§ Dataset extract:
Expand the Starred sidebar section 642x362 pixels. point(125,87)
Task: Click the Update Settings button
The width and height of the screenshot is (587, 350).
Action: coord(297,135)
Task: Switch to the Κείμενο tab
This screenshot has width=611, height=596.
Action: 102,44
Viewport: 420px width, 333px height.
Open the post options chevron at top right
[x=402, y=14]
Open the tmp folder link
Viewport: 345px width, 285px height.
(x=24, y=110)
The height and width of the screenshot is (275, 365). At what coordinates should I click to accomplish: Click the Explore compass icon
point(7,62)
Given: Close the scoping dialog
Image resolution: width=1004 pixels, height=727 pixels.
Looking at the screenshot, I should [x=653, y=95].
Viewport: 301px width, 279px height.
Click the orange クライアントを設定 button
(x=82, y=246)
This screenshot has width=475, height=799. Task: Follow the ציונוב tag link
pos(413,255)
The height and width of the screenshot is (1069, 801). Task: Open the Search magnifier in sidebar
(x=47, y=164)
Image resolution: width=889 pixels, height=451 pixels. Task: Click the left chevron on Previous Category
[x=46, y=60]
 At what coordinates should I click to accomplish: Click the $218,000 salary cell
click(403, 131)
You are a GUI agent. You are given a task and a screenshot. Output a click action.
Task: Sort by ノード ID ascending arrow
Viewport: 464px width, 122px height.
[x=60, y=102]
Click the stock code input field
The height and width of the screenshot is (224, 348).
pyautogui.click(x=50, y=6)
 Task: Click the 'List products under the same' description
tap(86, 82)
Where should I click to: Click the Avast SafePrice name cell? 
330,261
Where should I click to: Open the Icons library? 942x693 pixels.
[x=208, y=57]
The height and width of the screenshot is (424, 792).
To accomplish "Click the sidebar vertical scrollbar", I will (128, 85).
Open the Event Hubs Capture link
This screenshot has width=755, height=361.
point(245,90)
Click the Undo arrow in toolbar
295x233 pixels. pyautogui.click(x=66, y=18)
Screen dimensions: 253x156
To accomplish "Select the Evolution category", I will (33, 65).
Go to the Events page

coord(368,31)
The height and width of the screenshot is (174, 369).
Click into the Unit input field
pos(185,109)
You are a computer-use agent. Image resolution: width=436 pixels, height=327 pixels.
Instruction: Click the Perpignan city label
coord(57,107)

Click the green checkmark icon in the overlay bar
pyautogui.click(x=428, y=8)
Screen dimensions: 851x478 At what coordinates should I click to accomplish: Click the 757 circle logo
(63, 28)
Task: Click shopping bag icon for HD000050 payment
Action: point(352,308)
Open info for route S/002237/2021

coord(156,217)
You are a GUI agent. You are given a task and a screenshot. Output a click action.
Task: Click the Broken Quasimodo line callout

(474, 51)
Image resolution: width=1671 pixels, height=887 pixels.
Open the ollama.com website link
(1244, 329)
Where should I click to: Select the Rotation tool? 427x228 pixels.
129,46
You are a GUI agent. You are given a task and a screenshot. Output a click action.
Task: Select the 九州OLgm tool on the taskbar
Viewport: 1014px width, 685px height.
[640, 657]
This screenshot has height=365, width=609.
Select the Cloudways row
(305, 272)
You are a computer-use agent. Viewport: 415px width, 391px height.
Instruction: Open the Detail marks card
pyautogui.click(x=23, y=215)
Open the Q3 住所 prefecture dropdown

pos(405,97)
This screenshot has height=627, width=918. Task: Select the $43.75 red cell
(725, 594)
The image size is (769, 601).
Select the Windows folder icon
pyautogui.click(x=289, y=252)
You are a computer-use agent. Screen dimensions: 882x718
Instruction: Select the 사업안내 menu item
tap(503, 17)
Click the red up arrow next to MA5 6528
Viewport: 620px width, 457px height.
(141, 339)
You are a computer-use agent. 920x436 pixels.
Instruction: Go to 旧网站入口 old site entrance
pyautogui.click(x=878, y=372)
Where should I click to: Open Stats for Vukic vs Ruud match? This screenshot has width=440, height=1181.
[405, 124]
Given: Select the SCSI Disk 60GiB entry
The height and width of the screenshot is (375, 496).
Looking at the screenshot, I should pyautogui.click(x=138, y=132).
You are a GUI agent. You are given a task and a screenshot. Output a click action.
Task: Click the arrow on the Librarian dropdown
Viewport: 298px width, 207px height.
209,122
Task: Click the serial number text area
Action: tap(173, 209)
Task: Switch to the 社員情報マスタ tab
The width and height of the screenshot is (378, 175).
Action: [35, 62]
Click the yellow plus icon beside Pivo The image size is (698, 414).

§ What is expected: Each line of the material must be copied exactly.

§ Answer below:
Expand the Starred sidebar section 642x362 pixels. point(125,87)
Task: Click the Update Settings button
The width and height of the screenshot is (587, 350).
Action: coord(297,135)
Task: Switch to the Κείμενο tab
This screenshot has width=611, height=596.
Action: 102,44
Viewport: 420px width, 333px height.
Open the post options chevron at top right
[x=402, y=14]
Open the tmp folder link
Viewport: 345px width, 285px height.
(x=24, y=110)
The height and width of the screenshot is (275, 365). At what coordinates should I click to accomplish: Click the Explore compass icon
point(7,62)
Given: Close the scoping dialog
Image resolution: width=1004 pixels, height=727 pixels.
Looking at the screenshot, I should [x=653, y=95].
Viewport: 301px width, 279px height.
Click the orange クライアントを設定 button
(x=82, y=246)
This screenshot has width=475, height=799. Task: Follow the ציונוב tag link
pos(413,255)
The height and width of the screenshot is (1069, 801). Task: Open the Search magnifier in sidebar
(x=47, y=164)
Image resolution: width=889 pixels, height=451 pixels. Task: Click the left chevron on Previous Category
[x=46, y=60]
 At what coordinates should I click to accomplish: Click the $218,000 salary cell
click(403, 131)
You are a GUI agent. You are given a task and a screenshot. Output a click action.
Task: Sort by ノード ID ascending arrow
Viewport: 464px width, 122px height.
[x=60, y=102]
Click the stock code input field
The height and width of the screenshot is (224, 348).
pyautogui.click(x=50, y=6)
 Task: Click the 'List products under the same' description
tap(86, 82)
Where should I click to: Click the Avast SafePrice name cell? 
330,261
Where should I click to: Open the Icons library? 942x693 pixels.
[x=208, y=57]
The height and width of the screenshot is (424, 792).
To accomplish "Click the sidebar vertical scrollbar", I will (128, 85).
Open the Event Hubs Capture link
This screenshot has width=755, height=361.
point(245,90)
Click the Undo arrow in toolbar
295x233 pixels. pyautogui.click(x=66, y=18)
Screen dimensions: 253x156
To accomplish "Select the Evolution category", I will (33, 65).
Go to the Events page

coord(368,31)
The height and width of the screenshot is (174, 369).
Click into the Unit input field
pos(185,109)
You are a computer-use agent. Image resolution: width=436 pixels, height=327 pixels.
Instruction: Click the Perpignan city label
coord(57,107)

Click the green checkmark icon in the overlay bar
pyautogui.click(x=428, y=8)
Screen dimensions: 851x478 At what coordinates should I click to accomplish: Click the 757 circle logo
(63, 28)
Task: Click shopping bag icon for HD000050 payment
Action: point(352,308)
Open info for route S/002237/2021

coord(156,217)
You are a GUI agent. You are given a task and a screenshot. Output a click action.
Task: Click the Broken Quasimodo line callout

(474, 51)
Image resolution: width=1671 pixels, height=887 pixels.
Open the ollama.com website link
(1244, 329)
Where should I click to: Select the Rotation tool? 427x228 pixels.
129,46
You are a GUI agent. You are given a task and a screenshot. Output a click action.
Task: Select the 九州OLgm tool on the taskbar
Viewport: 1014px width, 685px height.
[640, 657]
This screenshot has height=365, width=609.
Select the Cloudways row
(305, 272)
You are a computer-use agent. Viewport: 415px width, 391px height.
Instruction: Open the Detail marks card
pyautogui.click(x=23, y=215)
Open the Q3 住所 prefecture dropdown

pos(405,97)
This screenshot has height=627, width=918. Task: Select the $43.75 red cell
(725, 594)
The image size is (769, 601).
Select the Windows folder icon
pyautogui.click(x=289, y=252)
You are a computer-use agent. Screen dimensions: 882x718
Instruction: Select the 사업안내 menu item
tap(503, 17)
Click the red up arrow next to MA5 6528
Viewport: 620px width, 457px height.
(141, 339)
You are a computer-use agent. 920x436 pixels.
Instruction: Go to 旧网站入口 old site entrance
pyautogui.click(x=878, y=372)
Where should I click to: Open Stats for Vukic vs Ruud match? This screenshot has width=440, height=1181.
[405, 124]
Given: Select the SCSI Disk 60GiB entry
The height and width of the screenshot is (375, 496).
Looking at the screenshot, I should pyautogui.click(x=138, y=132).
You are a GUI agent. You are given a task and a screenshot. Output a click action.
Task: Click the arrow on the Librarian dropdown
Viewport: 298px width, 207px height.
209,122
Task: Click the serial number text area
Action: tap(173, 209)
Task: Switch to the 社員情報マスタ tab
The width and height of the screenshot is (378, 175).
Action: [35, 62]
Click the yellow plus icon beside Pivo The image size is (698, 414).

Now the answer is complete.